We’re only into the second month of the U.S. government’s current fiscal year and we’ve already racked up a budget of $179 billion. (Source: U.S. Bureau of Fiscal Service, December 10, 2014.)
When the government incurs a budget deficit, it has to borrow money to pay for its expenses. Over the past few years, due to increased spending, the U.S. national debt has skyrocketed. In fact, our national debt has doubled since September of 2007. (Source: Treasury Direct, last accessed December 12, 2014.)
U.S. Congress has just passed a $1.1-trillion spending bill. (Source: The Wall Street Journal, December 11, 2014.) At the very core, this bill gives the U.S. government permission to further increase its national debt.
When I look at all this, I can’t help but ask: how will this all end? Currently, the U.S. government is borrowing to pay off its interest payments. This year, interest expense for the government is expected to be $453 billion. Of course, this is not sustainable in the long run. And if interest rates start to rise, as the Federal Reserve is forecasting, then watch out: our budget deficits will get even bigger.
Japan’s Consumption Tax
Since we are not running any budget surpluses, the only other way to reduce our national debt is by increasing taxes. But the government can’t raise taxes because, aside from public outcry, our economy can’t handle higher taxes.

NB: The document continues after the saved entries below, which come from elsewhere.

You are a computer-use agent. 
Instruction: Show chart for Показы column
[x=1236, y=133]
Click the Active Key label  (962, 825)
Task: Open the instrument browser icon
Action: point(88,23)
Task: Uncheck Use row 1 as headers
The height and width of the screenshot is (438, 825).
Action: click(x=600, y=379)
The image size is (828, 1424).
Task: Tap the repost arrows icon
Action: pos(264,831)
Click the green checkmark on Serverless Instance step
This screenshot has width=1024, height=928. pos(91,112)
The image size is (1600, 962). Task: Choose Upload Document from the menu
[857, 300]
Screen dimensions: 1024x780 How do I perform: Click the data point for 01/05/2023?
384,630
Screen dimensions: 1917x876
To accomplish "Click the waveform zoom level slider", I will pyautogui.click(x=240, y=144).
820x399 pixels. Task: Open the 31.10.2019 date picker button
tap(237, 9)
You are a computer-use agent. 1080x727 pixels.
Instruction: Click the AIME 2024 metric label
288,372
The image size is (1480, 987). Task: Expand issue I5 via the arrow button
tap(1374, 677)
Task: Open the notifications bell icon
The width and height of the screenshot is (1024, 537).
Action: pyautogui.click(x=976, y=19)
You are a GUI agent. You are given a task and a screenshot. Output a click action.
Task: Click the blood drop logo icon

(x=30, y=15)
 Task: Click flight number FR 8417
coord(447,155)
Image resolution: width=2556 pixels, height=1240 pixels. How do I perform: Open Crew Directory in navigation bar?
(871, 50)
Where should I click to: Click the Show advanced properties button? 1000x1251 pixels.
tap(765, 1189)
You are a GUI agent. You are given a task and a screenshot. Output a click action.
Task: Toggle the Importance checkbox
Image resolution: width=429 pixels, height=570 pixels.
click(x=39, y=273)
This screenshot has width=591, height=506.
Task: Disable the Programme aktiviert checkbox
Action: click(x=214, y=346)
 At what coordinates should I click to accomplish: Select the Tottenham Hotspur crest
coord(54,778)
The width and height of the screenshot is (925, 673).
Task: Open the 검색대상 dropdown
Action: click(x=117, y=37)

Look at what happened in Japan. In April of this year, the Japanese government increased the country’s sales tax. The negative impact on consumption was so great that Japan fell into a recession—for the second time since 2011. (Source: The Globe and Mail, December 7, 2014.)
Higher taxes in the U.S. won’t work either because they, too, will have a negative impact on consumer spending…which accounts for two-thirds of the U.S. gross domestic product (GDP).
The Dollar & Reserve Status
Dear reader, U.S. national debt is a problem with no fix. I’ve written in these pages before how I expect our national debt to rise to $34.0 trillion—just over double where it is today. And as our national debt balloons, the impact on the value of the U.S. dollar compared to the currencies of other industrialized countries will be dramatic.
Don’t be fooled by the recent rally in the U.S. dollar. Our dollar is showing strength because: 1) the Fed is saying it will raise interest rates in 2015 (while other countries are lowering rates); 2) the Fed has stopped printing money (other countries are still printing); and 3) economies in countries like Japan and the eurozone are in contraction mode. Right now, the U.S. dollar is the best of the worst.
I have written in these pages before about how foreign central banks are reducing the amount of U.S. dollars they keep in reserves. They are also starting to trade in local currencies. And if our stock market starts to decline or if our economy gets soft again, I have no doubt the Fed will resort to more money printing (QE4), while ditching the higher interest rate idea.
As our national debt continues to rise and our dollar’s value fades, gold will be the only hedge to protect investors.